===== Records to use
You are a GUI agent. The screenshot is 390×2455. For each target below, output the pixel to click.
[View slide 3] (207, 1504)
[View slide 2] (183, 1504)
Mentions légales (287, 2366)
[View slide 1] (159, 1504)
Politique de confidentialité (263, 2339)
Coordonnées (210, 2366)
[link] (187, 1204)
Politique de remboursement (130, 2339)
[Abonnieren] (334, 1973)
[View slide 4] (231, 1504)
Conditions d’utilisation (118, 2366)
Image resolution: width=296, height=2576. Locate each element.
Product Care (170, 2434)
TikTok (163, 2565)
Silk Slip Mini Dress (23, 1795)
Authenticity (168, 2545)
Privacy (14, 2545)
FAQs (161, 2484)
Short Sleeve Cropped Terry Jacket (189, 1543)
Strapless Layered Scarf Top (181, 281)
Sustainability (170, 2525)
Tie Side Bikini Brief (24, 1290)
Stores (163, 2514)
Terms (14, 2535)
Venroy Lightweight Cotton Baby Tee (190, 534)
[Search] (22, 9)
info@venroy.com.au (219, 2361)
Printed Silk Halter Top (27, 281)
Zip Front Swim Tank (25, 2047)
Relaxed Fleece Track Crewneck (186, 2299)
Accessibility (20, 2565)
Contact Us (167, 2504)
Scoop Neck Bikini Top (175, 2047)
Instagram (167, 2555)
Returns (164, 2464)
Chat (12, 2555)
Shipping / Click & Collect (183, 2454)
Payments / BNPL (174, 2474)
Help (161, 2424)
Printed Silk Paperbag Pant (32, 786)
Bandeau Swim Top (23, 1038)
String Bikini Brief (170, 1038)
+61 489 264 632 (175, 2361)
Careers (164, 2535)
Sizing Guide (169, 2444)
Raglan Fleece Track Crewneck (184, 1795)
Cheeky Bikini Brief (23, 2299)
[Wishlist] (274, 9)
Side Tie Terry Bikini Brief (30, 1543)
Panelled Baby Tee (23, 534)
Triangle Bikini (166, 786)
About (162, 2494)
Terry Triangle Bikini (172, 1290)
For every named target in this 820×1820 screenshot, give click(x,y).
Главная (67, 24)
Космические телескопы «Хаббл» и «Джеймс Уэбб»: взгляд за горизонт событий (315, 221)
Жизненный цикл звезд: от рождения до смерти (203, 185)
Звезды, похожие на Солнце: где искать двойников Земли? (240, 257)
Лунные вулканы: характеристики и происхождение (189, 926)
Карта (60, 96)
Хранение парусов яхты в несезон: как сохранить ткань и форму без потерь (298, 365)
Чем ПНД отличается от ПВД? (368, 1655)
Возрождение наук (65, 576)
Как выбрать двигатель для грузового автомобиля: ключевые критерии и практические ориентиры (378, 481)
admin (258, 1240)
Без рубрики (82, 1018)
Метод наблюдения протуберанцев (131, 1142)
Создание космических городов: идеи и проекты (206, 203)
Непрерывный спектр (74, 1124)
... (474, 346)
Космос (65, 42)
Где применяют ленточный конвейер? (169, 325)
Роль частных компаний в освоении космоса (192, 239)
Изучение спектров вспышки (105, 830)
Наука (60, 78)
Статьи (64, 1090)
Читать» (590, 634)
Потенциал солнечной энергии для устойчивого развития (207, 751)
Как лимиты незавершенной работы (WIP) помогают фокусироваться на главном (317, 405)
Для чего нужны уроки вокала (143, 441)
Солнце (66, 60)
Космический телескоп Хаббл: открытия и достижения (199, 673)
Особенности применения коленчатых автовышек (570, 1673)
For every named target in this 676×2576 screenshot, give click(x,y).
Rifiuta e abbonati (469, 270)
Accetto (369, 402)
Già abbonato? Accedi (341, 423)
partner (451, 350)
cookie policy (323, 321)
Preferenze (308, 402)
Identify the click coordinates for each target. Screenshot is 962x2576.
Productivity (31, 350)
==========
* [Exercise brief] Produce an exact copy of the entries above.

* [Answer section]
You are a GUI agent. The screenshot is 390×2455. For each target below, output the pixel to click.
[View slide 3] (207, 1504)
[View slide 2] (183, 1504)
Mentions légales (287, 2366)
[View slide 1] (159, 1504)
Politique de confidentialité (263, 2339)
Coordonnées (210, 2366)
[link] (187, 1204)
Politique de remboursement (130, 2339)
[Abonnieren] (334, 1973)
[View slide 4] (231, 1504)
Conditions d’utilisation (118, 2366)
Image resolution: width=296, height=2576. Locate each element.
Product Care (170, 2434)
TikTok (163, 2565)
Silk Slip Mini Dress (23, 1795)
Authenticity (168, 2545)
Privacy (14, 2545)
FAQs (161, 2484)
Short Sleeve Cropped Terry Jacket (189, 1543)
Strapless Layered Scarf Top (181, 281)
Sustainability (170, 2525)
Tie Side Bikini Brief (24, 1290)
Stores (163, 2514)
Terms (14, 2535)
Venroy Lightweight Cotton Baby Tee (190, 534)
[Search] (22, 9)
info@venroy.com.au (219, 2361)
Printed Silk Halter Top (27, 281)
Zip Front Swim Tank (25, 2047)
Relaxed Fleece Track Crewneck (186, 2299)
Accessibility (20, 2565)
Contact Us (167, 2504)
Scoop Neck Bikini Top (175, 2047)
Instagram (167, 2555)
Returns (164, 2464)
Chat (12, 2555)
Shipping / Click & Collect (183, 2454)
Payments / BNPL (174, 2474)
Help (161, 2424)
Printed Silk Paperbag Pant (32, 786)
Bandeau Swim Top (23, 1038)
String Bikini Brief (170, 1038)
+61 489 264 632 (175, 2361)
Careers (164, 2535)
Sizing Guide (169, 2444)
Raglan Fleece Track Crewneck (184, 1795)
Cheeky Bikini Brief (23, 2299)
[Wishlist] (274, 9)
Side Tie Terry Bikini Brief (30, 1543)
Panelled Baby Tee (23, 534)
Triangle Bikini (166, 786)
About (162, 2494)
Terry Triangle Bikini (172, 1290)
For every named target in this 820×1820 screenshot, give click(x,y).
Главная (67, 24)
Космические телескопы «Хаббл» и «Джеймс Уэбб»: взгляд за горизонт событий (315, 221)
Жизненный цикл звезд: от рождения до смерти (203, 185)
Звезды, похожие на Солнце: где искать двойников Земли? (240, 257)
Лунные вулканы: характеристики и происхождение (189, 926)
Карта (60, 96)
Хранение парусов яхты в несезон: как сохранить ткань и форму без потерь (298, 365)
Чем ПНД отличается от ПВД? (368, 1655)
Возрождение наук (65, 576)
Как выбрать двигатель для грузового автомобиля: ключевые критерии и практические ориентиры (378, 481)
admin (258, 1240)
Без рубрики (82, 1018)
Метод наблюдения протуберанцев (131, 1142)
Создание космических городов: идеи и проекты (206, 203)
Непрерывный спектр (74, 1124)
... (474, 346)
Космос (65, 42)
Где применяют ленточный конвейер? (169, 325)
Роль частных компаний в освоении космоса (192, 239)
Изучение спектров вспышки (105, 830)
Наука (60, 78)
Статьи (64, 1090)
Читать» (590, 634)
Потенциал солнечной энергии для устойчивого развития (207, 751)
Как лимиты незавершенной работы (WIP) помогают фокусироваться на главном (317, 405)
Для чего нужны уроки вокала (143, 441)
Солнце (66, 60)
Космический телескоп Хаббл: открытия и достижения (199, 673)
Особенности применения коленчатых автовышек (570, 1673)
For every named target in this 676×2576 screenshot, give click(x,y).
Rifiuta e abbonati (469, 270)
Accetto (369, 402)
Già abbonato? Accedi (341, 423)
partner (451, 350)
cookie policy (323, 321)
Preferenze (308, 402)
Identify the click coordinates for each target. Screenshot is 962x2576.
Productivity (31, 350)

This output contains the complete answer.